* **WHAT TO PRODUCE**
Rewrite every item below, changing "GUI agent" to "interface agent" wherever it occurs and leaving everything else untouched.
===============
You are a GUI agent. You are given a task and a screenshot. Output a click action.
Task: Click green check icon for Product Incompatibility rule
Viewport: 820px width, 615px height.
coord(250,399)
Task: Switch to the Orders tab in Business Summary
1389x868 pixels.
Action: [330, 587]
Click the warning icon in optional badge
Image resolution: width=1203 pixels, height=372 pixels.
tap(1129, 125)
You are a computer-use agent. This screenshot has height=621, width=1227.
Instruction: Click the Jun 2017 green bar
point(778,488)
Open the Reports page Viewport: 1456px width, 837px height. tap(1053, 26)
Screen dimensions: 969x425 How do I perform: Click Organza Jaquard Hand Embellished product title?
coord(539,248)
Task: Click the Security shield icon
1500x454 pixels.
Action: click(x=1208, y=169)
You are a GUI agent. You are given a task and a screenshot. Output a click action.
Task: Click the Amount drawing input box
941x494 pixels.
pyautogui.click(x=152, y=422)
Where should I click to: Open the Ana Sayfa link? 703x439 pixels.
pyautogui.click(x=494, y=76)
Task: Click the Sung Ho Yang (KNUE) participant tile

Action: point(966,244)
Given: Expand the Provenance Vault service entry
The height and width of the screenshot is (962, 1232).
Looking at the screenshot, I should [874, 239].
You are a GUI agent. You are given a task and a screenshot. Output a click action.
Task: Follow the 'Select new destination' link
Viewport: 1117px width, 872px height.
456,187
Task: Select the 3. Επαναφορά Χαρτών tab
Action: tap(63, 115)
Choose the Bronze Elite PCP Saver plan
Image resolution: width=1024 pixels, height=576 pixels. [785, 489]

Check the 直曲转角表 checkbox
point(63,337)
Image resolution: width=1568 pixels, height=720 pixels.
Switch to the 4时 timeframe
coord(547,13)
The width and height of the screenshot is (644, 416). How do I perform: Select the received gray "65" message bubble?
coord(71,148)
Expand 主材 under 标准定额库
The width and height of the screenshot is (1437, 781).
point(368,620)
===============
* **ANSWER FOR THE TASK**
You are a interface agent. You are given a task and a screenshot. Output a click action.
Task: Click green check icon for Product Incompatibility rule
Viewport: 820px width, 615px height.
coord(250,399)
Task: Switch to the Orders tab in Business Summary
1389x868 pixels.
Action: [330, 587]
Click the warning icon in optional badge
Image resolution: width=1203 pixels, height=372 pixels.
tap(1129, 125)
You are a computer-use agent. This screenshot has height=621, width=1227.
Instruction: Click the Jun 2017 green bar
point(778,488)
Open the Reports page Viewport: 1456px width, 837px height. tap(1053, 26)
Screen dimensions: 969x425 How do I perform: Click Organza Jaquard Hand Embellished product title?
coord(539,248)
Task: Click the Security shield icon
1500x454 pixels.
Action: click(x=1208, y=169)
You are a interface agent. You are given a task and a screenshot. Output a click action.
Task: Click the Amount drawing input box
941x494 pixels.
pyautogui.click(x=152, y=422)
Where should I click to: Open the Ana Sayfa link? 703x439 pixels.
pyautogui.click(x=494, y=76)
Task: Click the Sung Ho Yang (KNUE) participant tile

Action: point(966,244)
Given: Expand the Provenance Vault service entry
The height and width of the screenshot is (962, 1232).
Looking at the screenshot, I should [874, 239].
You are a interface agent. You are given a task and a screenshot. Output a click action.
Task: Follow the 'Select new destination' link
Viewport: 1117px width, 872px height.
456,187
Task: Select the 3. Επαναφορά Χαρτών tab
Action: tap(63, 115)
Choose the Bronze Elite PCP Saver plan
Image resolution: width=1024 pixels, height=576 pixels. [785, 489]

Check the 直曲转角表 checkbox
point(63,337)
Image resolution: width=1568 pixels, height=720 pixels.
Switch to the 4时 timeframe
coord(547,13)
The width and height of the screenshot is (644, 416). How do I perform: Select the received gray "65" message bubble?
coord(71,148)
Expand 主材 under 标准定额库
The width and height of the screenshot is (1437, 781).
point(368,620)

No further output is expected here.